Exercise details
Print out all the records, word for word.

BEGIN Available data

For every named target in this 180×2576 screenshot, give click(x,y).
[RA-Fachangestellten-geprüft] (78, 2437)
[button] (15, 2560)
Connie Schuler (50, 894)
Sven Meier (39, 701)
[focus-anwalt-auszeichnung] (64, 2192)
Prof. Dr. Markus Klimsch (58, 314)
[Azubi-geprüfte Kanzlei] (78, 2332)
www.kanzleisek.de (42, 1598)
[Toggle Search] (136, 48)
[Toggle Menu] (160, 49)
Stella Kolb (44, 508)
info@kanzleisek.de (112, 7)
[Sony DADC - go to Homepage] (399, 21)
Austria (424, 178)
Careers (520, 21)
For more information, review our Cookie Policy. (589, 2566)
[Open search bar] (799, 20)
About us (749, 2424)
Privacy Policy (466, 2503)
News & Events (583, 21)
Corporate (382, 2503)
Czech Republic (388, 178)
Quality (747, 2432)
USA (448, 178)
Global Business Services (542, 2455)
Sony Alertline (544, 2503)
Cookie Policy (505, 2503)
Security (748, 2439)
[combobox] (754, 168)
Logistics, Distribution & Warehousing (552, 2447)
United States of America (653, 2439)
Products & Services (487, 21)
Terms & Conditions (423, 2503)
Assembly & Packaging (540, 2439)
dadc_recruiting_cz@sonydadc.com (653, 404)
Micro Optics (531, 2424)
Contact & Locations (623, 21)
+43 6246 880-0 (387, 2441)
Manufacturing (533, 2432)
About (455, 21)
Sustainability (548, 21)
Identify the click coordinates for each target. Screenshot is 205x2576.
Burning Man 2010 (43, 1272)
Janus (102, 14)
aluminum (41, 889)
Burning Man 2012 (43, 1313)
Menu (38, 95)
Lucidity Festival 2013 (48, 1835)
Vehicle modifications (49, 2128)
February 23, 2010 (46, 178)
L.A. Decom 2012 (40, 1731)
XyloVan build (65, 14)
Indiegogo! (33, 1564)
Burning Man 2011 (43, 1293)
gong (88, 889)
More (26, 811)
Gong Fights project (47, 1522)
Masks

END Available data

Exercise response
For every named target in this 180×2576 screenshot, give click(x,y).
[RA-Fachangestellten-geprüft] (78, 2437)
[button] (15, 2560)
Connie Schuler (50, 894)
Sven Meier (39, 701)
[focus-anwalt-auszeichnung] (64, 2192)
Prof. Dr. Markus Klimsch (58, 314)
[Azubi-geprüfte Kanzlei] (78, 2332)
www.kanzleisek.de (42, 1598)
[Toggle Search] (136, 48)
[Toggle Menu] (160, 49)
Stella Kolb (44, 508)
info@kanzleisek.de (112, 7)
[Sony DADC - go to Homepage] (399, 21)
Austria (424, 178)
Careers (520, 21)
For more information, review our Cookie Policy. (589, 2566)
[Open search bar] (799, 20)
About us (749, 2424)
Privacy Policy (466, 2503)
News & Events (583, 21)
Corporate (382, 2503)
Czech Republic (388, 178)
Quality (747, 2432)
USA (448, 178)
Global Business Services (542, 2455)
Sony Alertline (544, 2503)
Cookie Policy (505, 2503)
Security (748, 2439)
[combobox] (754, 168)
Logistics, Distribution & Warehousing (552, 2447)
United States of America (653, 2439)
Products & Services (487, 21)
Terms & Conditions (423, 2503)
Assembly & Packaging (540, 2439)
dadc_recruiting_cz@sonydadc.com (653, 404)
Micro Optics (531, 2424)
Contact & Locations (623, 21)
+43 6246 880-0 (387, 2441)
Manufacturing (533, 2432)
About (455, 21)
Sustainability (548, 21)
Identify the click coordinates for each target. Screenshot is 205x2576.
Burning Man 2010 (43, 1272)
Janus (102, 14)
aluminum (41, 889)
Burning Man 2012 (43, 1313)
Menu (38, 95)
Lucidity Festival 2013 (48, 1835)
Vehicle modifications (49, 2128)
February 23, 2010 (46, 178)
L.A. Decom 2012 (40, 1731)
XyloVan build (65, 14)
Indiegogo! (33, 1564)
Burning Man 2011 (43, 1293)
gong (88, 889)
More (26, 811)
Gong Fights project (47, 1522)
Masks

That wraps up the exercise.